1. Introduction
Austenitic stainless steel is used in a variety of industrial applications due to excellent corrosion resistance and mechanical properties, as well as especially low-temperature toughness. However, it has poor wear resistance and hardness when employed in applications requiring high mechanical properties. Meanwhile, surface hardening technologies such as nitriding, carburizing, and nitrocarburizing have been extensively studied [
1]. However, austenitic stainless steel has a limitation in that it requires a low temperature in the surface hardening treatment as a high temperature would reduce its corrosion resistance. Therefore, low-temperature carburization was proposed and commercialized to enhance surface mechanical properties such as hardness and wear resistance, while maintaining the inherent corrosion resistance of austenitic stainless steel [
2,
3,
4,
5,
6,
7]. In this process, carbon atoms penetrate into the austenite matrix to form a supersaturated solid solution [
8].
The natural oxide film on the austenitic stainless steel prevents the penetration of carbon atoms into the austenite matrix, and the solubility of carbon is considerably decreased [
9,
10]. Thus, an additional process is required to remove and/or convert the natural oxide layer on the surface in order to improve the mechanical properties of austenitic stainless steel in low-temperature carburization. Surface activation has been researched to improve the efficiency of carbon atoms penetration into austenitic stainless steel since the 1960s.

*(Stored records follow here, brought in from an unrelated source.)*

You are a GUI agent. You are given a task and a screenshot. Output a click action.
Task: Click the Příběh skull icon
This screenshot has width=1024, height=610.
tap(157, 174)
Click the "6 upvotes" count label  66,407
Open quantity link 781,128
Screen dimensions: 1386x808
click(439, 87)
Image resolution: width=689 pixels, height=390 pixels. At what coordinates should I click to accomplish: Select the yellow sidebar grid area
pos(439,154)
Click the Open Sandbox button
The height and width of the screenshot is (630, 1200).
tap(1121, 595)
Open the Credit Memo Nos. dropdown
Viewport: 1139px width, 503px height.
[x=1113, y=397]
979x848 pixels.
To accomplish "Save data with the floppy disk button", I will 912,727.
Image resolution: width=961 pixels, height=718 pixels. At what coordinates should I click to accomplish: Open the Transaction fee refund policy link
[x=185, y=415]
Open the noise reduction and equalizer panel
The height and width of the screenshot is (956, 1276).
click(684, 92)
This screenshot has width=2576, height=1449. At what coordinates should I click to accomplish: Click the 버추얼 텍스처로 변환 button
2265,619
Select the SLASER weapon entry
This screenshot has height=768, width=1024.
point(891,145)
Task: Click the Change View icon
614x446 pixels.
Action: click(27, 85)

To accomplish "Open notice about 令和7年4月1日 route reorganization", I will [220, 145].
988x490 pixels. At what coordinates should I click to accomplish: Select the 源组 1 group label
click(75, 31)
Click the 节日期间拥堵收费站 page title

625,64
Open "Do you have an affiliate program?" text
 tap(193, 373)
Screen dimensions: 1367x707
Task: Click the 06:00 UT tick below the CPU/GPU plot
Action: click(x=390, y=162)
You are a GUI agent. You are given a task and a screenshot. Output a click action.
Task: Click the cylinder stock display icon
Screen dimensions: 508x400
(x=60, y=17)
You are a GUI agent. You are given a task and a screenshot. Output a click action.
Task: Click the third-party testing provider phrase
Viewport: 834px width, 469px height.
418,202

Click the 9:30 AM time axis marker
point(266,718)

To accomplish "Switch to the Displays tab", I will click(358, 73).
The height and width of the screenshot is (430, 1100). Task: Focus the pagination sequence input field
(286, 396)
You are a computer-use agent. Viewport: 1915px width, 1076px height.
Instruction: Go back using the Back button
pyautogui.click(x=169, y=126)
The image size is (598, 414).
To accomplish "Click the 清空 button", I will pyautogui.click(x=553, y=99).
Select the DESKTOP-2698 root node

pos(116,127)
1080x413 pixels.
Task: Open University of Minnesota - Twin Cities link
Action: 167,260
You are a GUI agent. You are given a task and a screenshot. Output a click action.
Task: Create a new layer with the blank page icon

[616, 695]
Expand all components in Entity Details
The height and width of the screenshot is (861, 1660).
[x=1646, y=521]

The traditional surface activation methods can be classified as follows: (a) removal of the oxide layer with a chloride resin [
11], a metal halide salt bath [
12], and halogen gases [
13], (b) easy penetration of carbon atoms using thin iron films [
14], and (c) breakage of the oxide layer by high-energy ion bombardment such as plasma sputtering [
15]. Compared with the traditional methods, the recently developed method that involves exposure of the steel to a halogen gas atmosphere containing gases such as HCl, NF
3, and urea acid, has been commercially applied [
2,
7,
13].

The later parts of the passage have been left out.